12/22/2007

Europe's east-west border is at last wide open

In a ceremony marking the final chapter in the unification of Eastern and Western Europe that began more than 18 years ago, Chancellor Angela Merkel of Germany and the leaders of Poland, the Czech Republic and Portugal dismantled border-crossing points on a frontier that had symbolized the Cold War divide.

Merkel, a child of that division, stood in freezing temperatures with Prime Minister Donald Tusk of Poland, Prime Minister Mirek Topolanek of the Czech Republic and Prime Minister José Sócrates of Portugal, which holds the rotating European Union presidency.

Merkel's parents decided to leave West Germany for East Germany after World War II, and she had no opportunity to travel to the West until the collapse of the Berlin Wall in November 1989. She called the dismantling of the border crossing a "truly historical moment."

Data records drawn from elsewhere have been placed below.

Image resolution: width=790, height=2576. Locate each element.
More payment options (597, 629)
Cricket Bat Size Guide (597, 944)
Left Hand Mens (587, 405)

"We have one Europe, where passport controls from Sweden to Italy, from Portugal to the Baltic states no longer exist," she said. "That is a freedom, a freedom to travel. The schoolchildren of today can experience a normal Europe, something of which our parents and grandparents could only dream."

In a televised ceremony in Zittau, in Eastern Germany on a frontier that forks into Poland and the Czech Republic, Merkel was joined by Tusk, Poland's newly elected prime minister, who said it was "unbelievable, a dream come true" that border controls were being dismantled. Topolanek said, "The path toward freedom has ended."

The weather and the low-key setting were in sharp contrast to those extraordinary, emotional and often dangerous days leading up to the fall of the Berlin Wall. Tens of thousands of East Germans had traveled to Czechoslovakia, where they converged on the West German Embassy in Prague. There, they scaled the elegant iron gates of the residence, seeking refuge until they were given permission by the East German and Czechoslovak authorities to leave for the West.

East Germans had already moved droves to Hungary, where tens of thousands were camping out under warm skies in Budapest, refusing to leave and return to East Germany, despite demands by East Berlin that Hungary send them back. After negotiations between Budapest and Chancellor Helmut Kohl's conservative government in Bonn, West Germany, it was agreed that Hungary would not give in to East Berlin's demands.

Then, on June 27, 1989, the foreign ministers of Austria and Hungary, Alois Mock and Gyula Horn, went to the border that divided their countries. There, together, with a pair of heavy iron pliers they began to cut through the thick barbed-wire fence that for decades had divided East from West. East Germans rushed through the breach and eventually made their way to West Germany.

On Friday, Mock and Horn were thanked by Austrian and Hungarian leaders at a border-crossing ceremony as Hungary joined the Schengen zone, as the free-travel area is known, ending the need for passport controls on the Austrian border. Other new Schengen members are Estonia, Latvia, Lithuania, Slovakia, Slovenia and Malta.

Two EU members, Ireland and Britain, have not joined the Schengen zone, and two non-EU members, Norway and Iceland, are part of it.

Bulgaria and Romania will have to wait a few more years to make their borders with Turkey, Moldova and other countries secure before they can join.